--- WHAT YOU ARE ASKED TO DO ---
Every record must be restated exactly. Drop the images.

START MATERIAL FOR THIS TASK

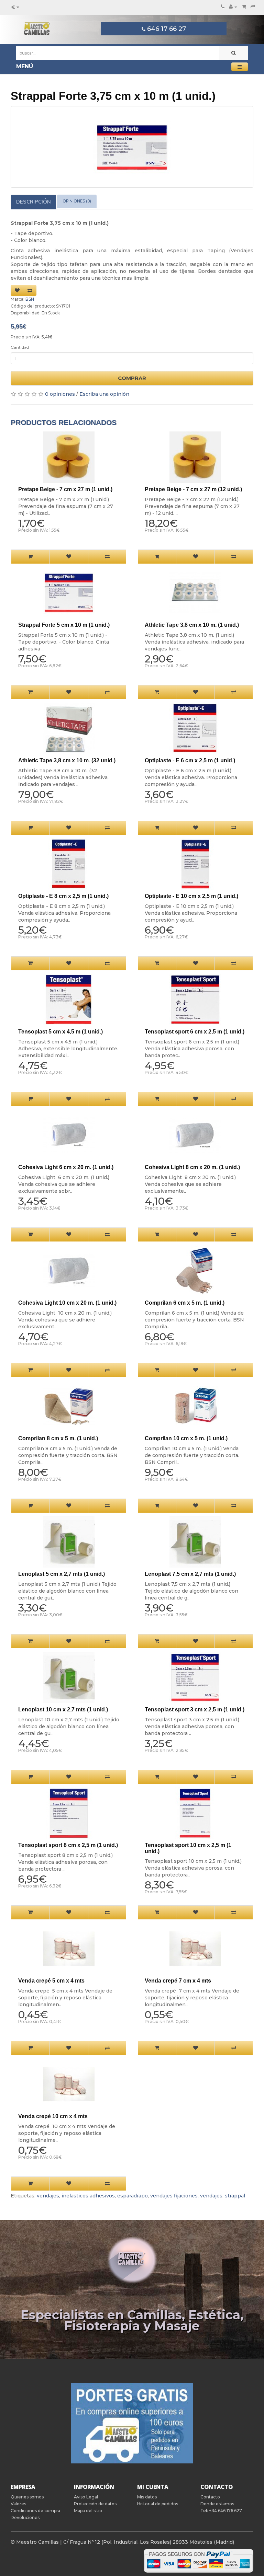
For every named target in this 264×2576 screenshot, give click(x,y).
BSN (29, 299)
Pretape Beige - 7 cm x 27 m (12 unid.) (193, 489)
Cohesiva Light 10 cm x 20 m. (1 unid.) (67, 1303)
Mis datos (147, 2496)
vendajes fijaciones (174, 2196)
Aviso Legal (86, 2496)
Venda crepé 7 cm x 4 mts (178, 1981)
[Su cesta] (244, 6)
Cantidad (20, 347)
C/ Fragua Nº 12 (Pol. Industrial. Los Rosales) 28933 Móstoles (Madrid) (148, 2542)
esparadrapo (132, 2196)
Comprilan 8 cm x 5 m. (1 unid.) (58, 1438)
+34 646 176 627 (225, 2510)
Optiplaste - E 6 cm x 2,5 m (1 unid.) (190, 760)
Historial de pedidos (157, 2503)
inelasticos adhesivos (88, 2196)
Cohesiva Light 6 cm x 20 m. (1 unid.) (65, 1167)
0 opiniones (60, 394)
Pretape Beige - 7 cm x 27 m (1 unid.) (65, 489)
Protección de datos (95, 2503)
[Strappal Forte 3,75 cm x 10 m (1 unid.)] (132, 147)
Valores (18, 2503)
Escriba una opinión (104, 394)
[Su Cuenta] (233, 6)
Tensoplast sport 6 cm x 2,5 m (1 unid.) (194, 1032)
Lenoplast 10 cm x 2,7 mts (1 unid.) (63, 1709)
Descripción (33, 201)
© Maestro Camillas (35, 2542)
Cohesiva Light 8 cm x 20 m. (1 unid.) (192, 1167)
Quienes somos (27, 2496)
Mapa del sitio (88, 2510)
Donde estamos (217, 2503)
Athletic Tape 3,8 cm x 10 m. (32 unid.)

END MATERIAL FOR THIS TASK

--- RESPONSE AREA ---
For every named target in this 264×2576 screenshot, give click(x,y).
BSN (29, 299)
Pretape Beige - 7 cm x 27 m (12 unid.) (193, 489)
Cohesiva Light 10 cm x 20 m. (1 unid.) (67, 1303)
Mis datos (147, 2496)
vendajes fijaciones (174, 2196)
Aviso Legal (86, 2496)
Venda crepé 7 cm x 4 mts (178, 1981)
[Su cesta] (244, 6)
Cantidad (20, 347)
C/ Fragua Nº 12 (Pol. Industrial. Los Rosales) 28933 Móstoles (Madrid) (148, 2542)
esparadrapo (132, 2196)
Comprilan 8 cm x 5 m. (1 unid.) (58, 1438)
+34 646 176 627 (225, 2510)
Optiplaste - E 6 cm x 2,5 m (1 unid.) (190, 760)
Historial de pedidos (157, 2503)
inelasticos adhesivos (88, 2196)
Cohesiva Light 6 cm x 20 m. (1 unid.) (65, 1167)
0 opiniones (60, 394)
Pretape Beige - 7 cm x 27 m (1 unid.) (65, 489)
Protección de datos (95, 2503)
[Strappal Forte 3,75 cm x 10 m (1 unid.)] (132, 147)
Valores (18, 2503)
Escriba una opinión (104, 394)
[Su Cuenta] (233, 6)
Tensoplast sport 6 cm x 2,5 m (1 unid.) (194, 1032)
Lenoplast 10 cm x 2,7 mts (1 unid.) (63, 1709)
Descripción (33, 201)
© Maestro Camillas (35, 2542)
Cohesiva Light 8 cm x 20 m. (1 unid.) (192, 1167)
Quienes somos (27, 2496)
Mapa del sitio (88, 2510)
Donde estamos (217, 2503)
Athletic Tape 3,8 cm x 10 m. (32 unid.)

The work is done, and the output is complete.